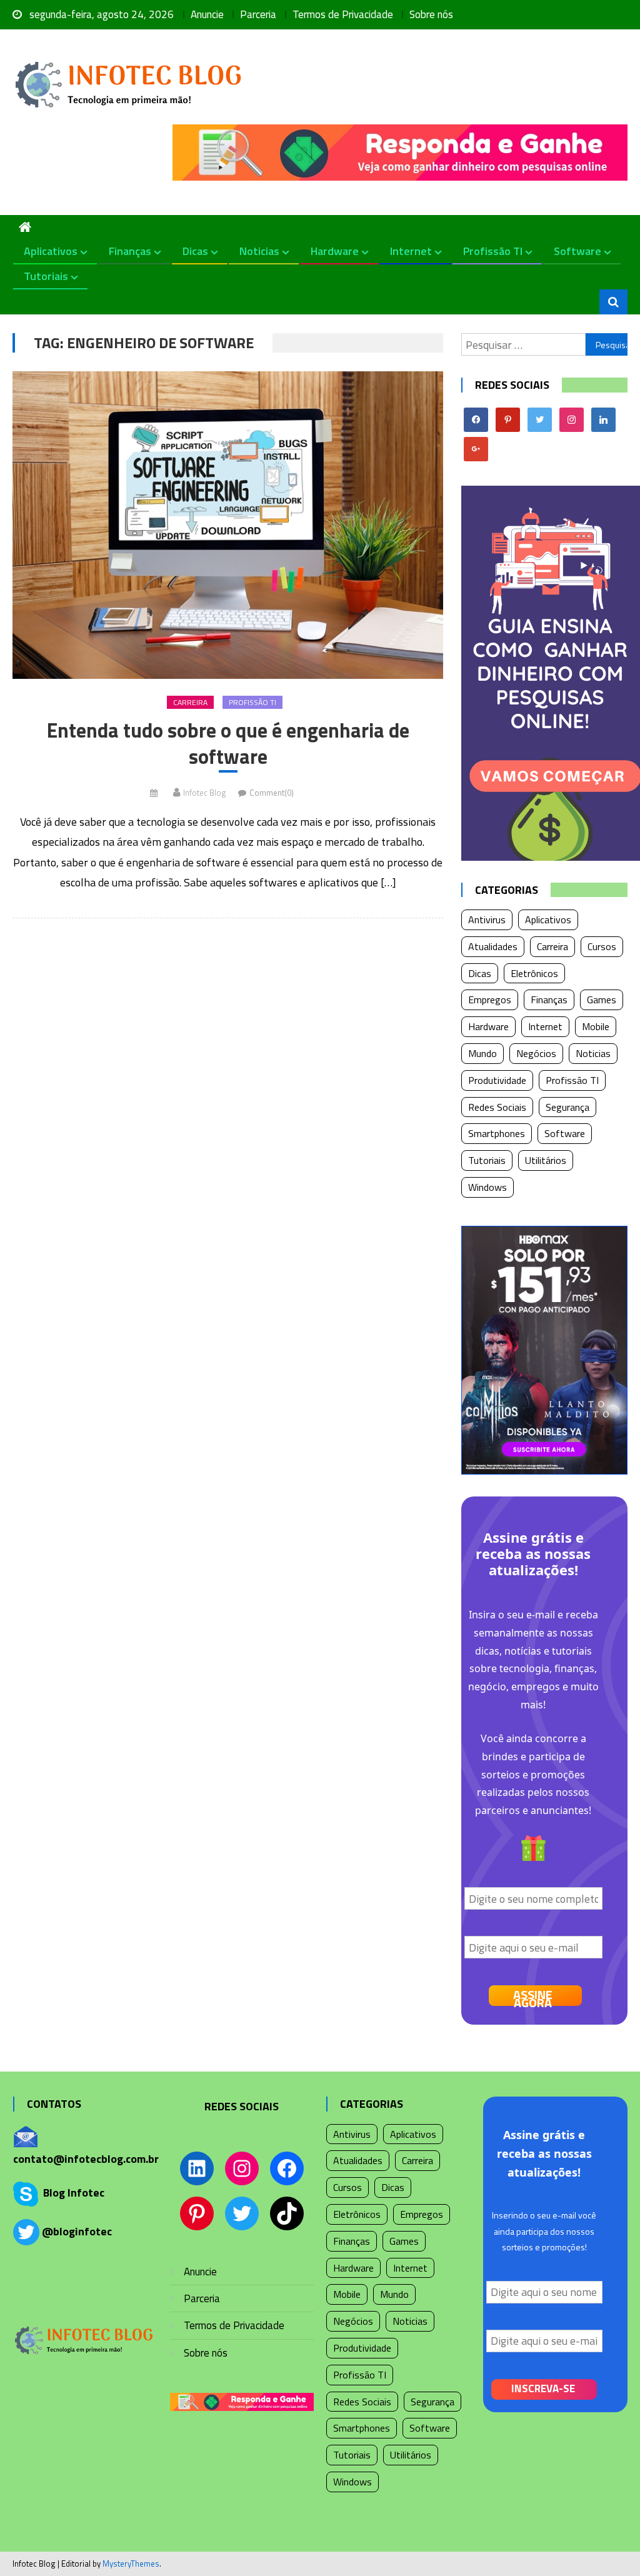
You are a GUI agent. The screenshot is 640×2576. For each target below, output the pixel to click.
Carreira (190, 702)
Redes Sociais (497, 1107)
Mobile (595, 1026)
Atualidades (493, 946)
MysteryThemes (130, 2563)
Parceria (258, 14)
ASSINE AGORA (532, 1995)
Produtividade (497, 1080)
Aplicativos (51, 251)
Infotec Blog (204, 792)
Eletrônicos (534, 973)
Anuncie (207, 14)
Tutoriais (46, 276)
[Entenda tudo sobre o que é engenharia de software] (227, 525)
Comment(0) (271, 792)
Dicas (195, 251)
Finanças (130, 251)
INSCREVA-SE (543, 2388)
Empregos (489, 999)
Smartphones (496, 1133)
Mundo (482, 1053)
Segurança (567, 1107)
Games (601, 999)
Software (577, 251)
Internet (411, 251)
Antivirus (487, 919)
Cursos (602, 946)
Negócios (536, 1053)
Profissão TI (492, 251)
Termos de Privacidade (342, 14)
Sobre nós (431, 14)
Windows (487, 1187)
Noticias (259, 251)
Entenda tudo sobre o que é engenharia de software (228, 743)
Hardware (335, 251)
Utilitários (545, 1160)
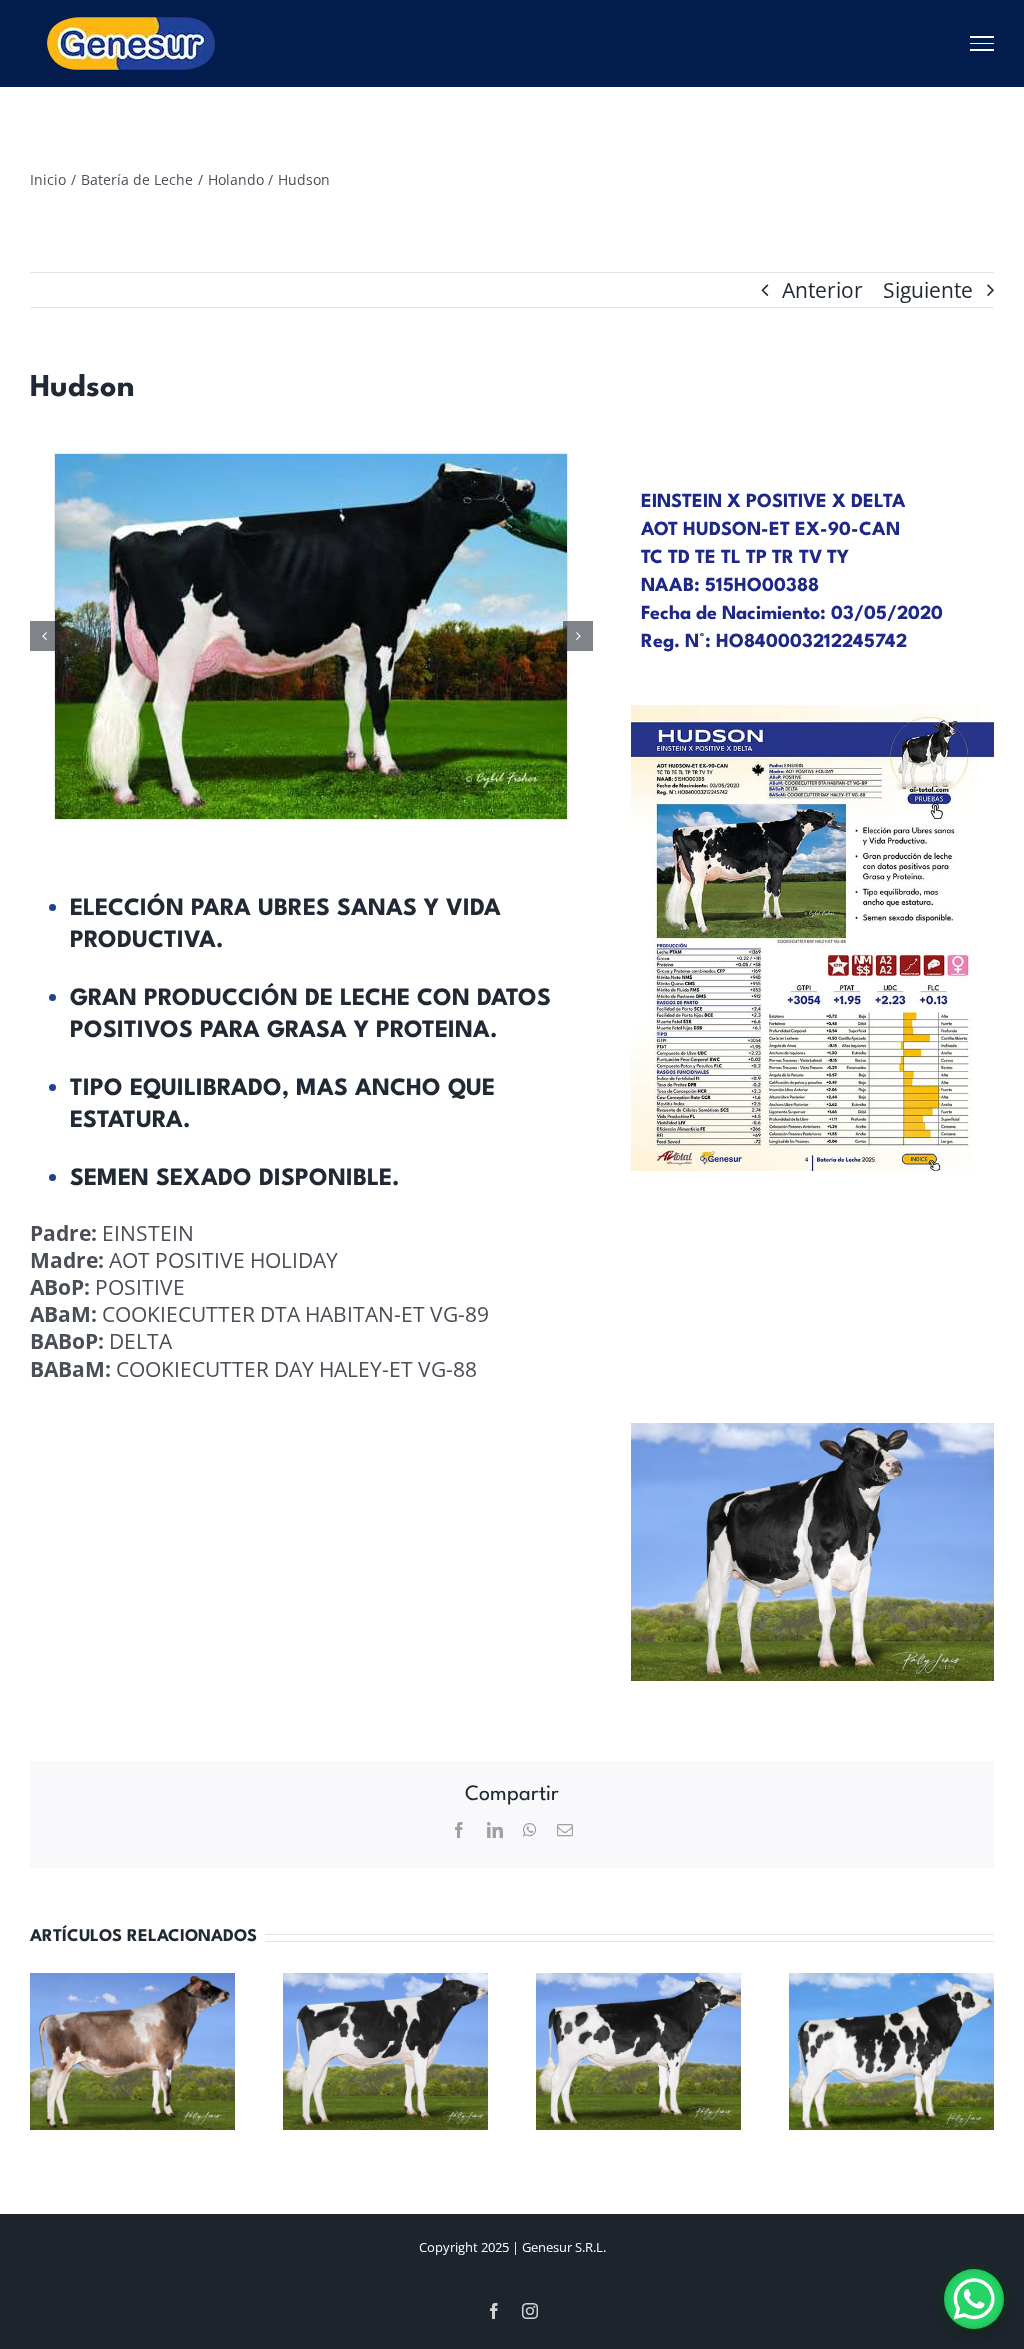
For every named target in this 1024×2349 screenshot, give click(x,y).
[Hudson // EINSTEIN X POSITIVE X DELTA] (523, 636)
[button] (45, 636)
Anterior (822, 290)
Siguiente (928, 290)
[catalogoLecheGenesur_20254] (812, 715)
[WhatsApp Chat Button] (974, 2299)
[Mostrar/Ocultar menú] (982, 43)
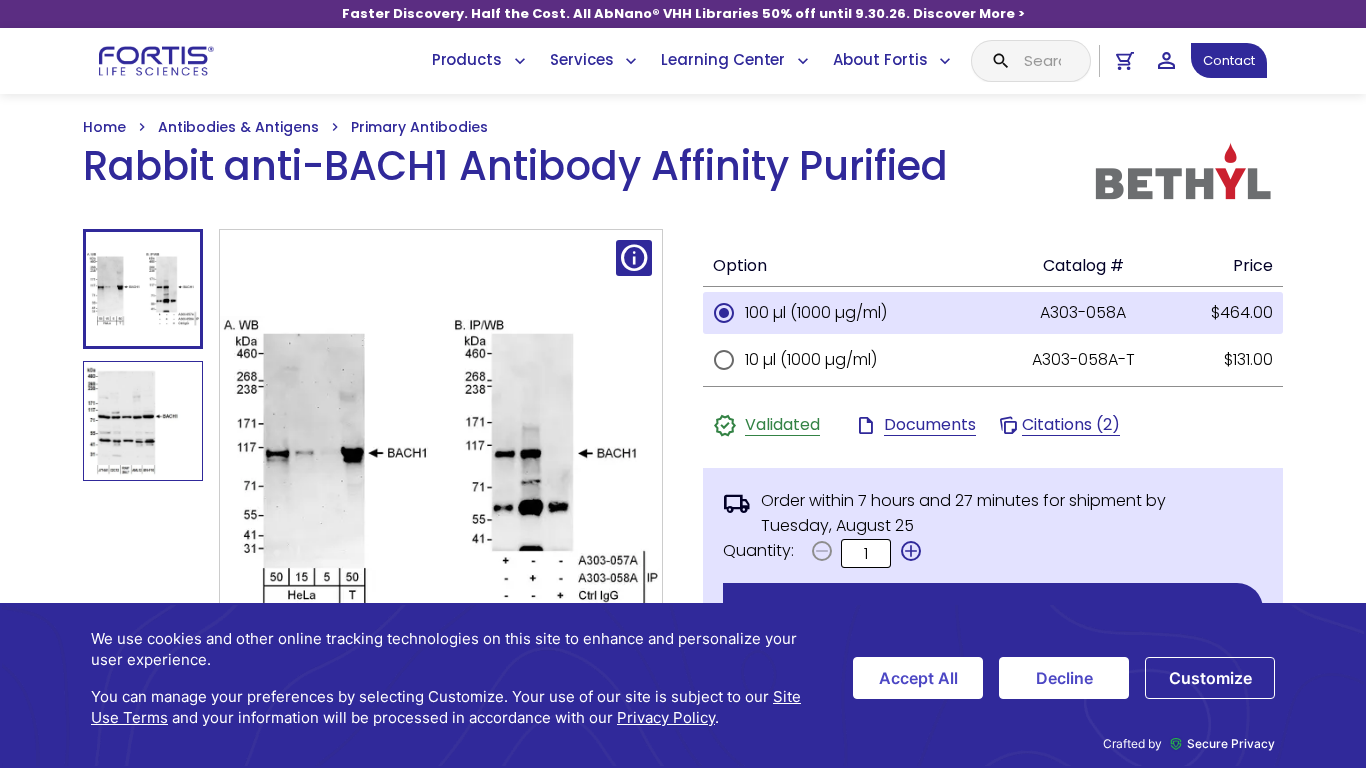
——
WORK TO BE COMPLETED: Scan the material above for the word "Entenda". Copy each line where it occurs.

TASK RESPONSE:
[Entenda tudo sobre o que é engenharia de software] (227, 525)
Entenda tudo sobre o que é engenharia de software (228, 743)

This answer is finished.